In Rushnell v. Corporation of the City of Belleville, the plaintiff had been struck by a bus owned by the City of Belleville. The accident had taken place there.
The plaintiff’s solicitors had named Toronto (where their office was located) as the place of trial. That was the only connection with Toronto.
The defendant moved to have the action transferred to Belleville. The plaintiff’s solicitor opposed the motion, arguing, among other things, the trial would be heard earlier in Toronto.
Master R. Dash noted that historically, courts would only rarely interfere with the plaintiff’s choice of the place of trial. However, in 2004, the Rules of Civil Procedure were changed to permit courts to consider balance of convenience as well as “the availability of court resources, the relative backlog of civil cases and the effect on other litigants of the allowing the case to remain at the venue named by the plaintiff”.
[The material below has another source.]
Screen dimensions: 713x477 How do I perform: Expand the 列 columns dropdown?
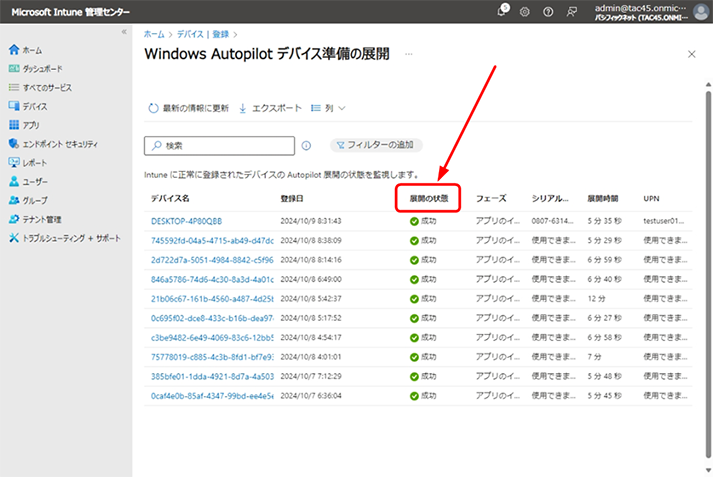click(x=328, y=108)
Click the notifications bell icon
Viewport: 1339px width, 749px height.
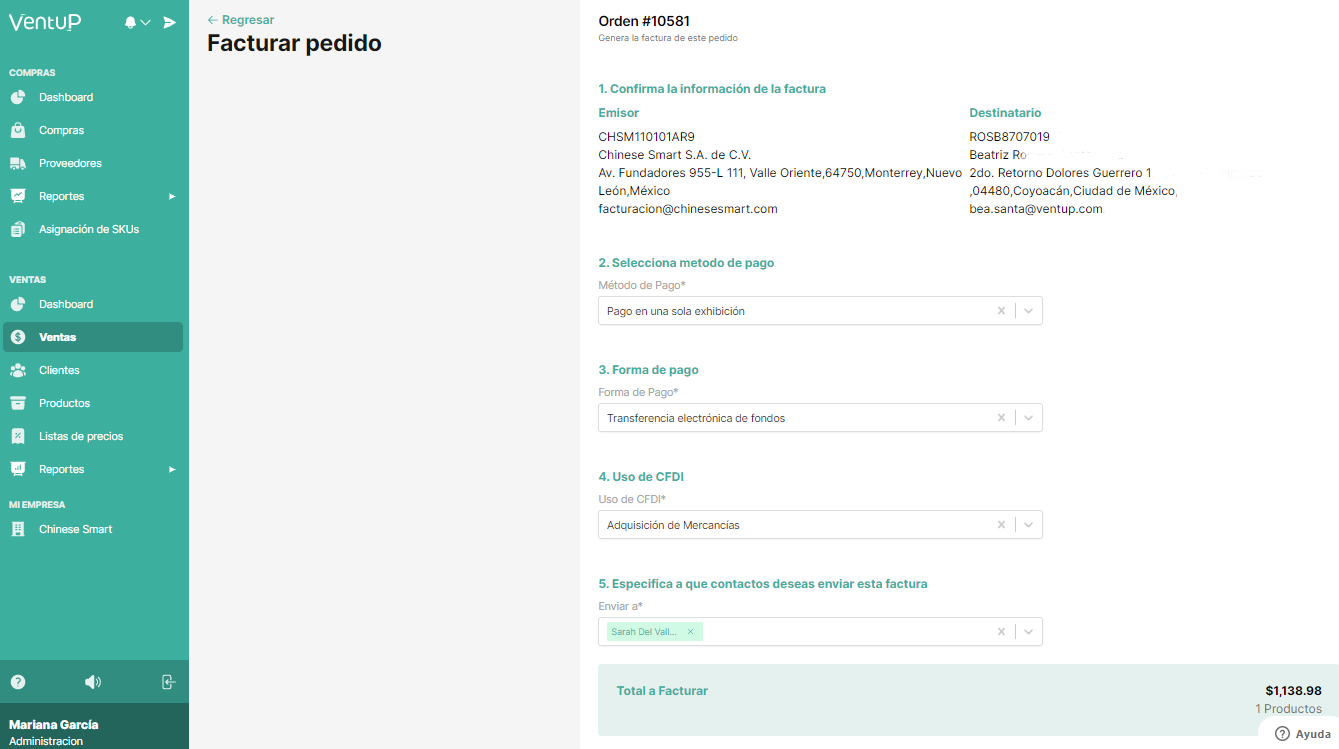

Subrule 13.1.02(2) sets out a number of criteria that are now to be taken into account and the Master reviewed each one, in the context of this case. He found that “the balance tips substantially in favour of Belleville” and that “[t]here is absolutely no connection between this action and Toronto other than the place where the plaintiffs’ lawyer carries on his practice and where he has chosen to retain non-treating experts.” He added that unless the delay is substantial, the opportunity of having an earlier trial date in Toronto should not outweigh the balance of convenience.
This issue arises fairly often, particularly where the plaintiff’s lawyer is in Toronto. Today’s decision is helpful as an indication of how the courts will now analyze the problem, in light of the changes to the Rules.